Nonetheless, Turkey’s election results also drew our attention to more salutary developments. The number of women in Turkey's 550-member parliament increased from 50 to 78, with 45 of them were elected on the ticket of the majority party the AKP. Also, a number of outspoken Kurdish candidates gained seats in parliament as independents. Turkey now faces the challenge of rewriting the constitution, which many contend is “inadequate for a maturing democracy,” as it was drafted under the outgoing military regime in 1980. The fact that the AKP won fewer than the 330 seats required to draft a new constitution on its own may mean that Erdogan will be more conciliatory and consensual in his approach, which might alleviate concerns by secularists about the AKP’s putative hidden Islamist authoritarian agenda.
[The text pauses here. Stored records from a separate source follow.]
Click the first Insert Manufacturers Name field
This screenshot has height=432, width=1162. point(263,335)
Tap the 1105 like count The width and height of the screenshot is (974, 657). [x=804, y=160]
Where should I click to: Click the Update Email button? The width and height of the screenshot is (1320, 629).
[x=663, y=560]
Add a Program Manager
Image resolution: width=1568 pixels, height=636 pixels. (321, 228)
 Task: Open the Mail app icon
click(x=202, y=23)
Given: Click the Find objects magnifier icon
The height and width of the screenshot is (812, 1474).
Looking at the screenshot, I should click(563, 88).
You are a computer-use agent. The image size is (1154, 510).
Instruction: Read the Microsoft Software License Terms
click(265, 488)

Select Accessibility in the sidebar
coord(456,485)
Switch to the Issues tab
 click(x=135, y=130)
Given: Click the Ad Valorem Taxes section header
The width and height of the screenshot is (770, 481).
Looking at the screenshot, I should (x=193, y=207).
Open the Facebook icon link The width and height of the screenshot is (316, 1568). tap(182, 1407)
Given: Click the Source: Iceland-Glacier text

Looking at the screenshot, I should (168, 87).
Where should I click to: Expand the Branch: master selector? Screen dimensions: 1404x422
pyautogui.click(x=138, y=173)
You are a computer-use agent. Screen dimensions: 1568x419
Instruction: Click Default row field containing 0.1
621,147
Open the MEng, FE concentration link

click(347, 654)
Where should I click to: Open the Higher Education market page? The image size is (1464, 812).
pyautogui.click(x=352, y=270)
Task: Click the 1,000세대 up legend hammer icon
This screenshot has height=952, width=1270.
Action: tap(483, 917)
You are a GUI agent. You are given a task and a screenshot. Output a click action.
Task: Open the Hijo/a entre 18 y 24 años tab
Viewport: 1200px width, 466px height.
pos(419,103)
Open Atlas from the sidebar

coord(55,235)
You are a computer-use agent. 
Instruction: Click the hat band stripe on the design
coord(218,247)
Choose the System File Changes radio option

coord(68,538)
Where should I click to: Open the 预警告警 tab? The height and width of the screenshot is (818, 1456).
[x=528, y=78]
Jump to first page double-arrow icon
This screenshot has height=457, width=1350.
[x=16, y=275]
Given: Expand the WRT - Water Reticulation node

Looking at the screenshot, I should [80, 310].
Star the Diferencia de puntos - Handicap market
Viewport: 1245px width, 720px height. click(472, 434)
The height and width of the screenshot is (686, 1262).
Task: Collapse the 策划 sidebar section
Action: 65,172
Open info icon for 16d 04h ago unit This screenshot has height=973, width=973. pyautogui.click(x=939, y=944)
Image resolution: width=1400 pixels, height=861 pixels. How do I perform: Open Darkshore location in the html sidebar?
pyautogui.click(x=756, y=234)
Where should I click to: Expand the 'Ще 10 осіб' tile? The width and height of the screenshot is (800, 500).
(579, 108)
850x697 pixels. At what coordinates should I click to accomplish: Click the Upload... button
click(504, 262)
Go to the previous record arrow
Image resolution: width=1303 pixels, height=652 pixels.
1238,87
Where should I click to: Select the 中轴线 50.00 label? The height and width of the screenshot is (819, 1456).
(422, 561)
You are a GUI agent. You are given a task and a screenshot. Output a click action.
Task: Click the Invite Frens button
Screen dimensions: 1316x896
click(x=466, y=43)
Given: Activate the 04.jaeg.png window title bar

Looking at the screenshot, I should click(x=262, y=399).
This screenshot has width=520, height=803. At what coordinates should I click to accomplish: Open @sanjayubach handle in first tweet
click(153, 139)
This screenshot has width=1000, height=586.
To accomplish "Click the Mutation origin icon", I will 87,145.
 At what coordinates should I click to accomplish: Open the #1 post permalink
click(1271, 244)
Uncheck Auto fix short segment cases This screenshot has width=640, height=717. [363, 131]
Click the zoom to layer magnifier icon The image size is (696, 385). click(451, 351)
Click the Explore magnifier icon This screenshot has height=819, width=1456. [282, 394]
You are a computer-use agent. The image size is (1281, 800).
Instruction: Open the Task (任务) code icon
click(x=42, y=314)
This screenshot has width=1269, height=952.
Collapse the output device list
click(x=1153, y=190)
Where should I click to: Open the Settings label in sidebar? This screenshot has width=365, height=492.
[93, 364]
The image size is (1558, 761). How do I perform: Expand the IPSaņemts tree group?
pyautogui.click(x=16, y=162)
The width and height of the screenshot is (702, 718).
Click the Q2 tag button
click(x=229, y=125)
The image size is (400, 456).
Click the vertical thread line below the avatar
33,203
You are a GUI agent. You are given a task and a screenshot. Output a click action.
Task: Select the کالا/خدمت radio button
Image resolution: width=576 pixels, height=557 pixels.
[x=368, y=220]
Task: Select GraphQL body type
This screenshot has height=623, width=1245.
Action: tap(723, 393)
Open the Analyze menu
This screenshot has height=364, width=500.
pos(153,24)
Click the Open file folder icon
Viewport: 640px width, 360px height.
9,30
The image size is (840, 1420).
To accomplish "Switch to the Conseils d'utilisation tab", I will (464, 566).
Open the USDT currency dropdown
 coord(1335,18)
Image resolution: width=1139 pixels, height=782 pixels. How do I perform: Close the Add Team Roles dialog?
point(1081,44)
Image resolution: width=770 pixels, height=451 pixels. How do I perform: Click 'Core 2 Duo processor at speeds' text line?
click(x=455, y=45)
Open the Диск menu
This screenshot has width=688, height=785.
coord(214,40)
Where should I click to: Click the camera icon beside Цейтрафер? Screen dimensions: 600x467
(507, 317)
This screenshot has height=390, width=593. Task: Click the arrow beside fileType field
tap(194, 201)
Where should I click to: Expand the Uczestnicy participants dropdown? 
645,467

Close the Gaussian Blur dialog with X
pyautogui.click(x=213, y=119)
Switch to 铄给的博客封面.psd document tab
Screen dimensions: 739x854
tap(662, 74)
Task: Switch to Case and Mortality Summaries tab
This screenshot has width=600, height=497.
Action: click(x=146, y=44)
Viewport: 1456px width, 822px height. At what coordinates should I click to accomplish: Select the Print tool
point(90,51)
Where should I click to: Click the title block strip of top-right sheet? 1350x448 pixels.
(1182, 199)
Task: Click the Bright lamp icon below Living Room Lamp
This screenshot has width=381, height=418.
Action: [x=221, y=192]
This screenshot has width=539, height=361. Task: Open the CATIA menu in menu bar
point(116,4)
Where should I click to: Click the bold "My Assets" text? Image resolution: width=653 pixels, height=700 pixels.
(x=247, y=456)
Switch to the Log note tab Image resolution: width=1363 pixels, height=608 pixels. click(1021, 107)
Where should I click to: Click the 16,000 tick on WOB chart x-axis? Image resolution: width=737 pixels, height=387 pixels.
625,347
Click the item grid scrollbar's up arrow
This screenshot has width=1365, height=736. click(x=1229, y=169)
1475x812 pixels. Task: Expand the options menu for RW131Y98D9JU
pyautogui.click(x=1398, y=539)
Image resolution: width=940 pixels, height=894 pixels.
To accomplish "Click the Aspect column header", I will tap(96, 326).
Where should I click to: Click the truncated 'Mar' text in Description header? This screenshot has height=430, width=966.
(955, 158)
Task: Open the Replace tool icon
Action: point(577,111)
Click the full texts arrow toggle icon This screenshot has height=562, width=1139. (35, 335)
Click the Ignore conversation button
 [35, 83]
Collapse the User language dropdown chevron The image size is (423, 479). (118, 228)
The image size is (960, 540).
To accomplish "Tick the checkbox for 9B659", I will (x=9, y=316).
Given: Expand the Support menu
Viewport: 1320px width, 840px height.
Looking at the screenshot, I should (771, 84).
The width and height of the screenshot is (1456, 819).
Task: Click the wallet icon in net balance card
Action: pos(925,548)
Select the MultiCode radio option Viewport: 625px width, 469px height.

Despite phenomenal growth rates flirting with the double digits, Erdogan faces the challenge of making sure the wealth trickles down to a disgruntled youth population, as well as making the necessary judicial reforms that would make Turkey’s characterization as a democratic nation more in line with the reality on the ground.
While some analysts have pointed to Turkey as a model for the Arab nations like Egypt and Tunisia transitioning to democracy, there are obvious caveats. The abnormally high threshold of support necessary to win seats is certainly something that should not be replicated by a nation seeking parliamentary representation of pluralism and a wide range of political opinion and interests.